Käsebier was lucky enough to have been born into a family of moderate wealth and then married, however unhappily, to a successful businessman.  As a result, she did not have to worry about earning enough money to pay the rent.  In fact, Käsebier was already age 36 and her children nearly grown when she first took up the study of photography.  While it's true that her social standing enabled her to secure many wealthy clients for her lucrative portrait business, Käsebier was a strong minded business woman who worked hard to make herself a success.  She also had enough foresight to ally herself with Stieglitz when he first began to seriously promote photography as an art form and she thus became a charter member of the Photo Secession.

If Käsebier is passed over today, it's most likely because so much of her oeuvre was given over to the celebration of motherhood and children.  Ironically, those photographs that first established her reputation, such as Blessed Art Thou and The Manger (both from 1899), are the same that now cause her to be rejected on the grounds that her work is too cloyingly sentimental to be worthy of serious consideration.  Actually, shortly after it was created, a print of The Manger sold for $100, at the time the highest price ever paid for a photographic work.  In contrast, the photograph for which Käsebier is best remembered today is her sensual portrait of Evelyn Nesbit, reproduced on this book's cover, whose cocaine addled husband gained notoriety when on the rooftop of Madison Square Garden he sensationally murdered the showgirl's former lover, the playboy architect Stanford White, who was also Käsebier's friend and patron.

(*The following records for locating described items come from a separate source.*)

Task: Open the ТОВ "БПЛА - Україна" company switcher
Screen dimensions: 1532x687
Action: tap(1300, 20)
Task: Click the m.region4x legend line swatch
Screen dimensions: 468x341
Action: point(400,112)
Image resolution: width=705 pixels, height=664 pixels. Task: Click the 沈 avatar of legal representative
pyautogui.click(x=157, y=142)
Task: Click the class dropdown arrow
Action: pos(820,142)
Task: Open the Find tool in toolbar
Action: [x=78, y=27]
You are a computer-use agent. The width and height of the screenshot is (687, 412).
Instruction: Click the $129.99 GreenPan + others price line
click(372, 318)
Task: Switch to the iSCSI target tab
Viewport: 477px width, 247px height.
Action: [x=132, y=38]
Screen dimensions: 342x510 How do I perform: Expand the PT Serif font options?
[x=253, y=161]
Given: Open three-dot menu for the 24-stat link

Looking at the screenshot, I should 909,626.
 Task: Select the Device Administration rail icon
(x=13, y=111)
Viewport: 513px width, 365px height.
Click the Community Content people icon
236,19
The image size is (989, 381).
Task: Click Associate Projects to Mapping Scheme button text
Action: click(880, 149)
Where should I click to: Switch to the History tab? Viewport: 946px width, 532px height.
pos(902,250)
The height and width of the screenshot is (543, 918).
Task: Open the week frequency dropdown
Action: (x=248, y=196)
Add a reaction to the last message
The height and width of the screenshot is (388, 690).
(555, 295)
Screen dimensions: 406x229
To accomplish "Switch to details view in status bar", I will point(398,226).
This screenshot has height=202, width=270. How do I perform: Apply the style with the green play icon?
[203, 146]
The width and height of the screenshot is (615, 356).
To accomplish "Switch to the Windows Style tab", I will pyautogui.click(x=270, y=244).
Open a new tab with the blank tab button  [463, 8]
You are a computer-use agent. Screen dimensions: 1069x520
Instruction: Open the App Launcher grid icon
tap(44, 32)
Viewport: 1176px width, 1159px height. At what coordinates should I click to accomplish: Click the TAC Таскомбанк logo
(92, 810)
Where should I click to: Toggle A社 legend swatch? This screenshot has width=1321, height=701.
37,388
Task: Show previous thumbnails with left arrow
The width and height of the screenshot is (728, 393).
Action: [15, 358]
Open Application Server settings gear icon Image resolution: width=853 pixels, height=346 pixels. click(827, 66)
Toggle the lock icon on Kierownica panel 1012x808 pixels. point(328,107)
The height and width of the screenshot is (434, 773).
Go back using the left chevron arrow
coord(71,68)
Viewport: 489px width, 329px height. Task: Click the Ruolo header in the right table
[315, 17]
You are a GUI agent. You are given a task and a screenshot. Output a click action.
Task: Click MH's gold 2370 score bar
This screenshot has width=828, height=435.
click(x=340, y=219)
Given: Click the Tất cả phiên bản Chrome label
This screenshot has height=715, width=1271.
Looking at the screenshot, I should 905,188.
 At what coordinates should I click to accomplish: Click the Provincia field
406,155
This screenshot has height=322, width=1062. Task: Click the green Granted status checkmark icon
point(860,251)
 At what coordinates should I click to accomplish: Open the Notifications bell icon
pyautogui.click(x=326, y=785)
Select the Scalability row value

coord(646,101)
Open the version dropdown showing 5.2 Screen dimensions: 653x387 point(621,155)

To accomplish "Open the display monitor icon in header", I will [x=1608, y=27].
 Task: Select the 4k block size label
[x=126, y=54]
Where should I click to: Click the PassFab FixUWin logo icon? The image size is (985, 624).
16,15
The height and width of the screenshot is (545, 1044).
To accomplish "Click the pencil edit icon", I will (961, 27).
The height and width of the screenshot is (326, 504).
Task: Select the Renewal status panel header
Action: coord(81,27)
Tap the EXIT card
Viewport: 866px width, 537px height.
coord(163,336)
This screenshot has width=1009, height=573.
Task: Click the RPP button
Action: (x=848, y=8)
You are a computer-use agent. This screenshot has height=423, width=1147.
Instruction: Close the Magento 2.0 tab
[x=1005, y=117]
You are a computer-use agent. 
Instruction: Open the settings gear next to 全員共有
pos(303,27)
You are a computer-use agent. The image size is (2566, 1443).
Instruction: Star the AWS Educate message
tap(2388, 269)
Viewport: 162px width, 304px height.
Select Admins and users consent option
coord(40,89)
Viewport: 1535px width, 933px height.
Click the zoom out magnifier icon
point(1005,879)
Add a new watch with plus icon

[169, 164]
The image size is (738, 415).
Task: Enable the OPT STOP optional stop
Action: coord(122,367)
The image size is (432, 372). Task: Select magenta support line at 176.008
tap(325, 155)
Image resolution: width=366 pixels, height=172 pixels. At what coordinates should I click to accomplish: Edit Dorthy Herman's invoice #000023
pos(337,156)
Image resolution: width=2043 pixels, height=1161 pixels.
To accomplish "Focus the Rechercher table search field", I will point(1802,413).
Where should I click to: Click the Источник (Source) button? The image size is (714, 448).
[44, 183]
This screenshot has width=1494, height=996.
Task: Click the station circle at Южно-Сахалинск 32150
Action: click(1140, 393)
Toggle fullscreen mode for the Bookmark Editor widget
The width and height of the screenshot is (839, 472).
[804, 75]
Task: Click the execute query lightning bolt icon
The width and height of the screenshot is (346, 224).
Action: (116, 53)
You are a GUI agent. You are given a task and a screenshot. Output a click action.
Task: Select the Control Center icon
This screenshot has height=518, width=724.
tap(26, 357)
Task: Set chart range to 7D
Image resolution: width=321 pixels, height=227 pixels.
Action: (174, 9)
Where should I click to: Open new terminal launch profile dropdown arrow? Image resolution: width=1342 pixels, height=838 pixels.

The other reason Käsebier is given so little attention today is that her photographic style was unabashedly "pictorialist."  This term has been given a pejorative connotation since at least the 1930's when Ansel Adams and other members of the f64 Group began to relentlessly promote "straight" photography at the expense of all other forms of photographic representation.  Their closed minded insistence on their sharp and straightforward style as the only viable approach to the medium did incalculable harm to mid-twentieth century photography.  Käsebier was, on the other hand, the pictorialist photographer par excellence.  She had no hesitation at all in painting in backgrounds or details on her prints or in using alternative printing methods such as platinum and gum bichromate.  Although some pictorialists no doubt did go too far in their image manipulations, by and large they created works of incredible beauty that were far more imaginative than the literal, matter-of-fact reproductions of reality favored by the f64 Group.

Gertrude Käsebier: The Photographer and Her Photographs, is a highly sympathetic biography written by Barbara L. Michaels.  It is a short work, really not more than an extended essay, that would have benefited greatly from more detail regarding Käsebier's associations with some of the greatest artists of her time.  These included not only Stieglitz and Steichen, but also such seminal photographers as Alvin Langdon Coburn (who once worked as Käsebier's assistant), F. Holland Day, Clarence White and Baron de Meyer as well as leading painters and sculptors in both Europe and America, most notably Auguste Rodin whom Käsebier photographed extensively at his home near Paris.  The book, published by Abrams, is handsomely designed and filled with excellent reproductions of Käsebier's black & white photographs, including all her most famous works as well as many with which I had previously been unfamiliar.